El mundo de la ingeniería moderna está repleto de obras que parecen desafiar los límites de lo posible. Desde el puente más largo del planeta, que conecta las ciudades chinas de Nankín y Shanghái a lo largo de más de 160 kilómetros, hasta el túnel submarino más extenso del mundo que actualmente se construye entre Dinamarca y Alemania, las grandes infraestructuras continúan sorprendiendo por su escala y complejidad.
En ese selecto grupo de megaproyectos sobresale una obra que revolucionó la movilidad en el sur de China: el puente Hong Kong-Zhuhai-Macao (HZM), una gigantesca conexión vial de 55 kilómetros que enlaza tres importantes ciudades de Asia y que incluye uno de sus elementos más llamativos bajo el mar.
Hong Kong-Zhuhai-Macao: el puente de 55 kilómetros que conecta tres ciudades de Asia
Inaugurado oficialmente en octubre de 2018, el proyecto demandó una inversión superior a los 18.000 millones de euros y requirió casi una década de trabajos. Su construcción comenzó en 2009, las obras concluyeron en 2017 y, tras una serie de pruebas y ajustes finales, la infraestructura abrió al tránsito un año después.
La estructura se encuentra en el delta del río Perla, una de las zonas más dinámicas de China desde el punto de vista económico, pero también una de las más desafiantes para la ingeniería. Allí convergen condiciones climáticas extremas, frecuentes tormentas y una intensa actividad sísmica, factores que obligaron a desarrollar soluciones técnicas de gran complejidad.

Cómo es el túnel submarino de 6,7 kilómetros construido bajo el océano
Lo que convierte al HZM en una obra excepcional es que parte de su recorrido transcurre bajo el agua. El complejo incorpora un túnel submarino de 6,7 kilómetros que permite que el intenso tráfico marítimo de la región continúe funcionando sin interrupciones.
El acceso y la salida del tramo submarino se realizan a través de dos islas artificiales especialmente construidas para el proyecto. Estas plataformas fueron creadas con el objetivo de conectar el puente con el túnel y garantizar que tanto la circulación de embarcaciones como la de vehículos puedan desarrollarse simultáneamente sin afectar el funcionamiento de ninguna de las dos.
Para construir la sección que discurre bajo el mar fue necesario realizar una profunda regularización del lecho marino. Posteriormente, se colocaron enormes segmentos de hormigón armado que conforman el túnel, una tarea que exigió una precisión milimétrica debido a las condiciones del entorno.

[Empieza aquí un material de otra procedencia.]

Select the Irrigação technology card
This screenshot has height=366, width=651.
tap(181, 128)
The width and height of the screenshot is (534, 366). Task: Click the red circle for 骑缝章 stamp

La obra multimillonaria que redujo de tres horas a 30 minutos los viajes en China
Desde su puesta en funcionamiento, la infraestructura transformó la conectividad entre Hong Kong, Macao y Zhuhai. Antes de su construcción, los desplazamientos entre estas ciudades podían demandar alrededor de tres horas. Con la nueva conexión, el trayecto puede completarse en apenas 30 minutos en las mejores condiciones.
La reducción de los tiempos de viaje impulsó la integración económica y comercial de una de las regiones más importantes de Asia, favoreciendo el movimiento de personas y mercancías entre tres centros urbanos clave.

Los responsables del proyecto estiman que la vida útil del puente será de al menos 120 años. Sin embargo, alcanzar la rentabilidad económica requerirá paciencia: los cálculos iniciales apuntan a que la inversión comenzaría a recuperarse aproximadamente tres décadas después de su inauguración.
A pesar de los beneficios que aporta a la región, el proyecto no estuvo exento de controversias. La principal discusión surgió por el costo final de la construcción, que terminó siendo alrededor de un 25% superior al presupuesto originalmente previsto.
Ese incremento alimentó el debate sobre la viabilidad financiera de una de las infraestructuras más ambiciosas de la historia reciente de China. No obstante, para muchos especialistas, el puente Hong Kong-Zhuhai-Macao representa mucho más que una obra vial: es una demostración de hasta dónde puede llegar la ingeniería cuando se combina innovación tecnológica, planificación a largo plazo y una inversión sin precedentes.